They Said It
"I am an invisible man. No, I am not a spook like those who haunted Edgar Allan Poe; nor am I one of your Hollywood-movie ectoplasms. I am a man of substance, of flesh and bone, fiber and liquids - and I might even be said to possess a mind. I am invisible, understand, simply because people refuse to see me."
"I don't allow anonymous people to give me a sense of my worth."
"We don't all dig Shakespeare uniformly, or even 'Little Red Riding Hood.' The understanding of art depends finally upon one's willingness to extend one's humanity and one's knowledge of human life."
"I recognize no dichotomy between art and protest. … One ironic witness to the beauty and the universality of this art is the fact that the descendants of the very men who enslaved us can now sing the spirituals and find in the singing an exaltation of their own humanity. Just take a look at some of the slave songs, blues, folk ballads; their possibilities for the writer are infinitely suggestive. Some of them have named human situations so well that a whole corps of writers could not exhaust their universality."
"While Mr. Ellison speaks, he rarely pauses, and although the strain of organizing his thought is sometimes evident, his phraseology and the quiet, steady flow and development of ideas are overwhelming. To listen to him is rather like sitting in the back of a huge hall and feeling the lecturer's faraway eyes staring directly into your own. The highly emphatic, almost professorial intonations, startle with their distance, self-confidence, and warm undertones of humor."
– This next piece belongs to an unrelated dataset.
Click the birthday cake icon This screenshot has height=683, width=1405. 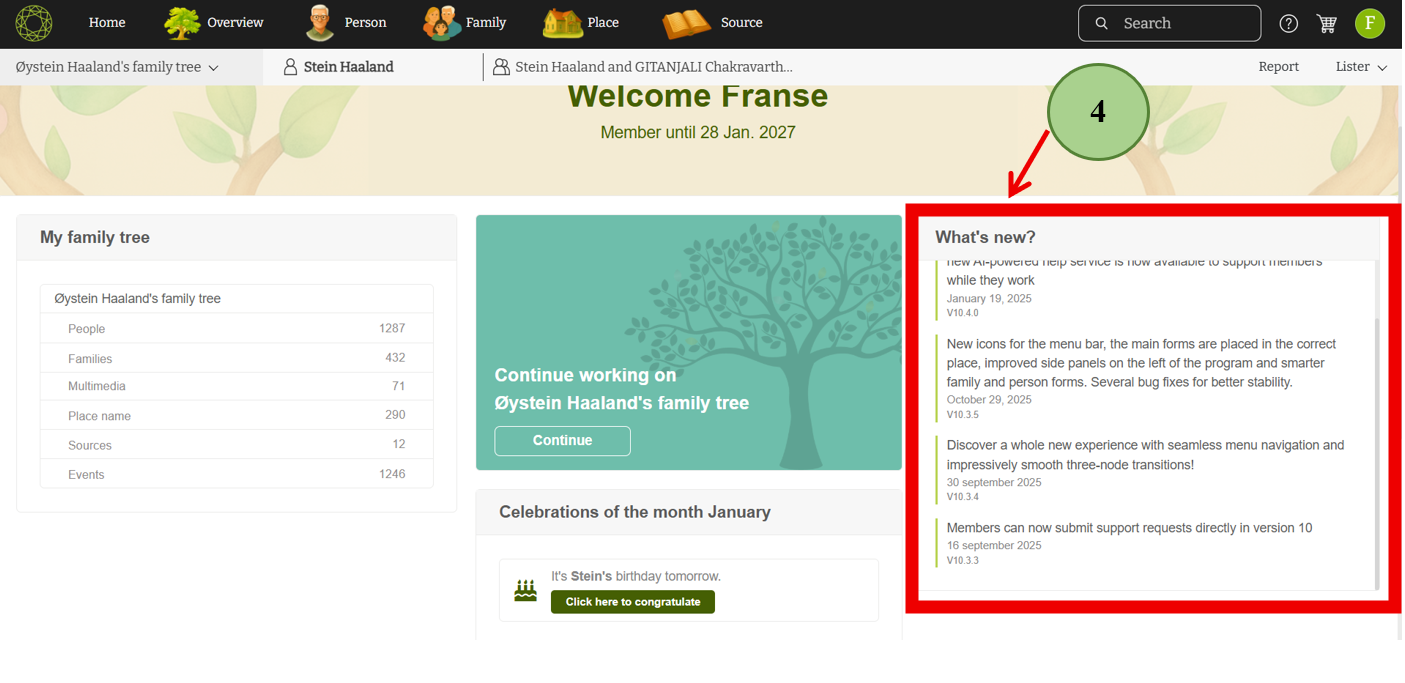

"Ralph Ellison is a writer who has combined social awareness, great artistry, and compassionate understanding. He has given his fellow citizens new insight into the plight of the American Negro. He has inspired the white American not just to understand the black American's problems, but to stand up and fight to eliminate them. His vision of our Democracy has helped Americans to a new determination to bring equality to the lives of all our people."